Response Format (text/event-stream):
Query Parameters:
- poll_interval
(float): Seconds between health checks. Default: 1.0
Use Cases: - Real-time dashboard monitoring - Continuous integration tests - Service health visualization - Alert detection systems - Development/debugging
Note: Stream continues indefinitely until client disconnects. Use Ctrl+C to stop.
Custom Health Checks¶
Add custom health checks to monitor specific subsystems:
from chapkit.api import ServiceBuilder, ServiceInfo
from chapkit.core.api.routers.health import HealthState
async def check_database() -> tuple[HealthState, str | None]:
"""Check database connectivity."""
try:
# Test database connection
async with get_session() as session:
await session.execute("SELECT 1")
return (HealthState.HEALTHY, None)
except Exception as e:
return (HealthState.UNHEALTHY, f"Database error: {str(e)}")

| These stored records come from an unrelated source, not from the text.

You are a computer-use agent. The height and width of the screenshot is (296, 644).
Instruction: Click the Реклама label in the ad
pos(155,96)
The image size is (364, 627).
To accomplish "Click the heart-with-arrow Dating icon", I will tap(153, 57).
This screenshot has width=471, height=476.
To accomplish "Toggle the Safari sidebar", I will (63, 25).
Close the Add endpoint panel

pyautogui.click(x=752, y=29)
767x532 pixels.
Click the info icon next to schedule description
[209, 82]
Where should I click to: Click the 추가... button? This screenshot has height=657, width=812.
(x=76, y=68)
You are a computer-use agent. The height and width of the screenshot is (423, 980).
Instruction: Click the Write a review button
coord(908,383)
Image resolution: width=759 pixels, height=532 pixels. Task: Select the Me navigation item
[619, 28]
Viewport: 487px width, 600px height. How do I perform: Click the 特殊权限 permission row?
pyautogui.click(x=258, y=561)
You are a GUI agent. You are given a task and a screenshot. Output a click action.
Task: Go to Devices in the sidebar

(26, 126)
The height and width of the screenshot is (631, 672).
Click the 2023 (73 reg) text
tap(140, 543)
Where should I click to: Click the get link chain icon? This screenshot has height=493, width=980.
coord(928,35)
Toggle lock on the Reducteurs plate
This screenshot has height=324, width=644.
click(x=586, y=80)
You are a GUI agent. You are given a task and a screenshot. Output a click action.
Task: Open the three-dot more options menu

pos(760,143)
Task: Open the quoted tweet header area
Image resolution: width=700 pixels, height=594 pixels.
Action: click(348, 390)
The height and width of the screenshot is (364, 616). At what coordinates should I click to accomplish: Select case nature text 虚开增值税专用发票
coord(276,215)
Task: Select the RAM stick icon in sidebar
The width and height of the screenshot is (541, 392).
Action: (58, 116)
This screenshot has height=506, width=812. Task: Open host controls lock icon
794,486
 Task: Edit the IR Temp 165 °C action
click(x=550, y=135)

async def check_redis() -> tuple[HealthState, str | None]:
"""Check Redis connectivity."""
try:
# Test Redis connection
await redis_client.ping()
return (HealthState.HEALTHY, None)
except Exception as e:
return (HealthState.DEGRADED, f"Redis unavailable: {str(e)}")
app = (
ServiceBuilder(info=ServiceInfo(display_name="My Service"))
.with_health(checks={
"database": check_database,
"redis": check_redis,
})
.build()
)
Response with Custom Checks:
{
"status": "degraded",
"checks": {
"database": {
"state": "healthy"
},
"redis": {
"state": "degraded",
"message": "Redis unavailable: Connection refused"
}
}
}
Health States¶
healthy
: All checks passed, service fully operationaldegraded
: Some non-critical checks failed, service partially operationalunhealthy
: Critical checks failed, service not operational
Aggregation Logic:
- Overall status = worst state among all checks
- unhealthy
> degraded
> healthy
- Exception in check = unhealthy
with error message
Kubernetes Integration¶
Liveness and Readiness Probes¶
Use health checks for Kubernetes pod lifecycle management:
deployment.yaml:
apiVersion: apps/v1
kind: Deployment
metadata:
name: chapkit-service
spec:
replicas: 3
template:
spec:
containers:
- name: app
image: your-chapkit-app
ports:
- containerPort: 8000
# Liveness probe - restart if unhealthy
livenessProbe:
httpGet:
path: /health
port: 8000
initialDelaySeconds: 30
periodSeconds: 10
timeoutSeconds: 5
failureThreshold: 3
# Readiness probe - remove from service if not ready
readinessProbe:
httpGet:
path: /health
port: 8000
initialDelaySeconds: 10
periodSeconds: 5
timeoutSeconds: 3
failureThreshold: 2
Best Practices:
- Liveness: Checks if app is stuck/deadlocked (longer intervals, higher threshold)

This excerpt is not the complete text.